- **Written request a**
Using the text on atomic force microscopy, decide whether each statement agrees with it. For each one, answer yes or no and quote the words of the text that decide it.
(i) The cantilever is typically made of silicon or silicon nitride.
(ii) The AFM can use its probe only in contact mode.
(iii) Like the SEM, the AFM needs a conducting specimen.

- **Text to read**

□ □ □ □ □

The evolution of SPMs has resulted in both scientists and
engineers being able to observe structure and detail with unprecedented
resolution, without the need for rigorous sample preparations.

Technical advances along with the development of sophisticated
techniques, have undoubtedly extended the capabilities of SPMs, in particular
AFMS, across a broad range of research into both materials and life sciences.

The Atomic
Force Microscope:

The Atomic Force Microscope (AFM) is a form of scanning probe
microscopy (SPM) involving the detection of interatomic forces that happen
between a probe tip and a sample. The AFM consists of a cantilever with a sharp
tip (probe) at its end that is used to scan the specimen surface. The
cantilever is typically silicon or silicon nitride and is used to scan across a
sample in an effort to obtain information about its surface (topography). The
tip is integrated into a cantilever which moves up and down tracing the
interaction of the surface of a sample. When the tip is brought into proximity
of a sample surface, forces between the tip and the sample lead to a deflection
of the cantilever according to Hooke’s law. The probe is scanned in a similar
pattern to the SEM where it moves in a raster pattern across the sample in
order to generate an image in an x, y and z pattern. The AFM can either use the
probe in a contact or non-contact mode. A great advantage of the AFM is that
the specimen being examined can be non-conducting, unlike for the SEM. In this
manner, the AFM can be used to study almost any sample.

□ □ □ □ □

- **Given entries**
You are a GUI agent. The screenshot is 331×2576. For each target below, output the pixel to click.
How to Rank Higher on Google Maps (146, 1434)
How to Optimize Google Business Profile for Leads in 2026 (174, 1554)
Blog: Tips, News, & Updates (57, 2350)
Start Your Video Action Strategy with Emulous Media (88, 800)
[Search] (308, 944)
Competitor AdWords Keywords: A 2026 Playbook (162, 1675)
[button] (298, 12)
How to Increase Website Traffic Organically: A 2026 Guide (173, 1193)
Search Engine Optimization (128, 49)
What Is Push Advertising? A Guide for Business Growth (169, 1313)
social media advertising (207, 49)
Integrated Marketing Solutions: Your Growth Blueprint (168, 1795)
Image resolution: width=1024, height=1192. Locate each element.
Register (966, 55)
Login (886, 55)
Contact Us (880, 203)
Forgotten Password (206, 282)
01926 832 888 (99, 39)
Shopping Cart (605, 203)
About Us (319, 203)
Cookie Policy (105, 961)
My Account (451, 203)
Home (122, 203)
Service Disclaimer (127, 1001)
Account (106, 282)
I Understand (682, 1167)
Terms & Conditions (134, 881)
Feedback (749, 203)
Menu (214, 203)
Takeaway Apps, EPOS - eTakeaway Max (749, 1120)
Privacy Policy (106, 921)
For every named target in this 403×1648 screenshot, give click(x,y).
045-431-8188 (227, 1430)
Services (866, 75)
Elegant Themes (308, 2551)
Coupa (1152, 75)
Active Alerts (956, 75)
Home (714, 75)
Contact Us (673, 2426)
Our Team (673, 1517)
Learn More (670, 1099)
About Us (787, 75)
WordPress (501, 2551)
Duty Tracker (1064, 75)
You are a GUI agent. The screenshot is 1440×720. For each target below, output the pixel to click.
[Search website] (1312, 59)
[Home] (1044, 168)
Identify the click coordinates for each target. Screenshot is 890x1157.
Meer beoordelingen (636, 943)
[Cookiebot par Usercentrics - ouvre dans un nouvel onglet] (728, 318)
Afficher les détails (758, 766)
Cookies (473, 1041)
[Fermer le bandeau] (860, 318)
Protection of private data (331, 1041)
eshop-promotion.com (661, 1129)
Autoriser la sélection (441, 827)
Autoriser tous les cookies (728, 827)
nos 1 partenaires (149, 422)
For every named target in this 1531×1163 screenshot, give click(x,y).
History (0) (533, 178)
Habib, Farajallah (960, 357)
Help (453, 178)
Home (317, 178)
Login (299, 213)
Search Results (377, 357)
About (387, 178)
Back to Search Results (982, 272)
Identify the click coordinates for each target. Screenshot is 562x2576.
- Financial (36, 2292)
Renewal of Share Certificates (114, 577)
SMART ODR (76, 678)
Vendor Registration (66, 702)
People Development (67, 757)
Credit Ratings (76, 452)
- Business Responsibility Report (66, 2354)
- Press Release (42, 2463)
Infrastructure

□ □ □ □ □

- **Written request b**
Convert the lines of the rows into a JSON list of strings, with one string per line and blank lines left out. Begin at the first line of the rows and stop after the line that contains "About Us (319, 203)", including that line.

- **Response a**
(i) Yes: "The cantilever is typically silicon or silicon nitride"
(ii) No: "The AFM can either use the probe in a contact or non-contact mode."
(iii) No: "the specimen being examined can be non-conducting, unlike for the SEM"

- **Response b**
[
  "You are a GUI agent. The screenshot is 331×2576. For each target below, output the pixel to click.",
  "How to Rank Higher on Google Maps (146, 1434)",
  "How to Optimize Google Business Profile for Leads in 2026 (174, 1554)",
  "Blog: Tips, News, & Updates (57, 2350)",
  "Start Your Video Action Strategy with Emulous Media (88, 800)",
  "[Search] (308, 944)",
  "Competitor AdWords Keywords: A 2026 Playbook (162, 1675)",
  "[button] (298, 12)",
  "How to Increase Website Traffic Organically: A 2026 Guide (173, 1193)",
  "Search Engine Optimization (128, 49)",
  "What Is Push Advertising? A Guide for Business Growth (169, 1313)",
  "social media advertising (207, 49)",
  "Integrated Marketing Solutions: Your Growth Blueprint (168, 1795)",
  "Image resolution: width=1024, height=1192. Locate each element.",
  "Register (966, 55)",
  "Login (886, 55)",
  "Contact Us (880, 203)",
  "Forgotten Password (206, 282)",
  "01926 832 888 (99, 39)",
  "Shopping Cart (605, 203)",
  "About Us (319, 203)"
]